Alice tient Max sur ses genoux. Ses petites joues sont rouges. Il est agité et chouineur. Alice dit avec humeur en le tenant contre sa poitrine.
« Qu'est ce que je peux lui donner pour le soulager de ses poussées dentaires ? Ce gel n'a rien fait de bien. ».
« Je crois que Charlie disait qu'il avait l'habitude de me donner une cuillère en bois à mâchouiller. ». Je suis assez inutile lorsqu'il s'agit de connaissance sur les enfants. Je n'ai pas de frère et sœur, donc je n'ai pas vraiment été à proximité de bébés avant Max.
Alice se marre. « Une cuillère en bois ? C'est une chance que tu n'ai pas eu d'échardes dans la langue. ».
Nous passons une nouvelle nuit devant la TV, lorsque nous sommes interrompues dans cette activité exaltante par la sonnerie de la porte d'entrée.
« J'y vais. ». Alice se lève et va vers l'entrée.
La voix surexcitée de Jessica attaque mes oreilles avant même que je la vois. Alice l'aime bien car elle prodigue de l'attention sur Max et quiconque faisant des louanges à son fils ne peut être vraiment mauvais.
Jessica roucoule devant Max en entrant dans la pièce. « Ha. Qui est ce bel homme ? ». Elle se laisse tomber sur le canapé, juste à coté de moi.
Jessica Stanley est un autre souvenir qui me reste du lycée.
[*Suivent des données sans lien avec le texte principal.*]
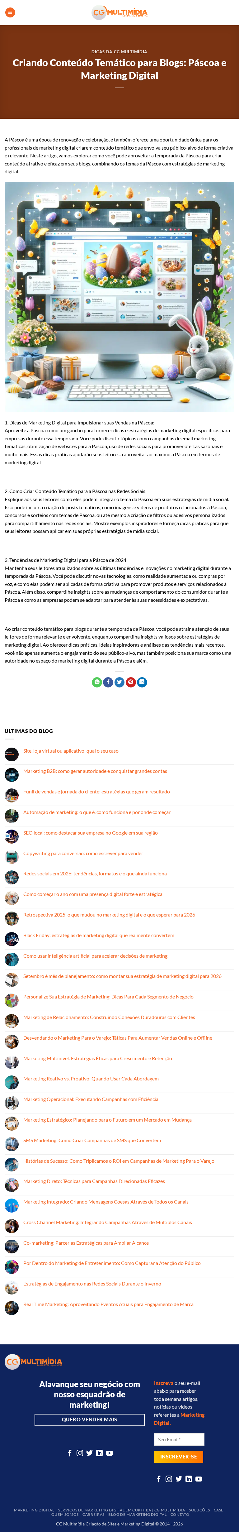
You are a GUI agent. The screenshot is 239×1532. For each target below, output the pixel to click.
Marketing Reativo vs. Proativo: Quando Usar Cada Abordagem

Je l'apprécie assez bien et depuis qu'elle a emménagé en ville, nous gardons un contact assez régulier. Au lycée, Jessica était une incorrigible commère et ça n'a pas vraiment changé depuis. Elle surgit d'un coup, toutes les deux semaines environ et nous renseigne sur la vie des gens dont franchement j'ai rien à secouer.
Lauren Mallory est la grande amie de Jessica et, est souvent le principal sujet de conversation. Lauren traine toujours avec Rosalie et est un peu comme son ombre. Elle est comme une version amoindrie de Rosalie... un peu moins blonde, un peu moins jolie.
« Lauren n'est pas très ravie de Rosalie en ce moment. ». C'est parti... Une fois qu'elle est installée avec son verre de vin, Jessica démarre. Je m'en moque mais feint de l'intérêt.
« Pourquoi ? ».
« Ben alors, elle a ce nouveau gars et elle n'arrête jamais de vanter combien il est fabuleux. Lauren a l'impression qu'elle est un peu trop dedans. ». Les yeux de Jessica brillent. Elle aime vraiment partager ses ragots.
Je demande. « Et qui est le pauvre malheureux ? ». Alice rigole.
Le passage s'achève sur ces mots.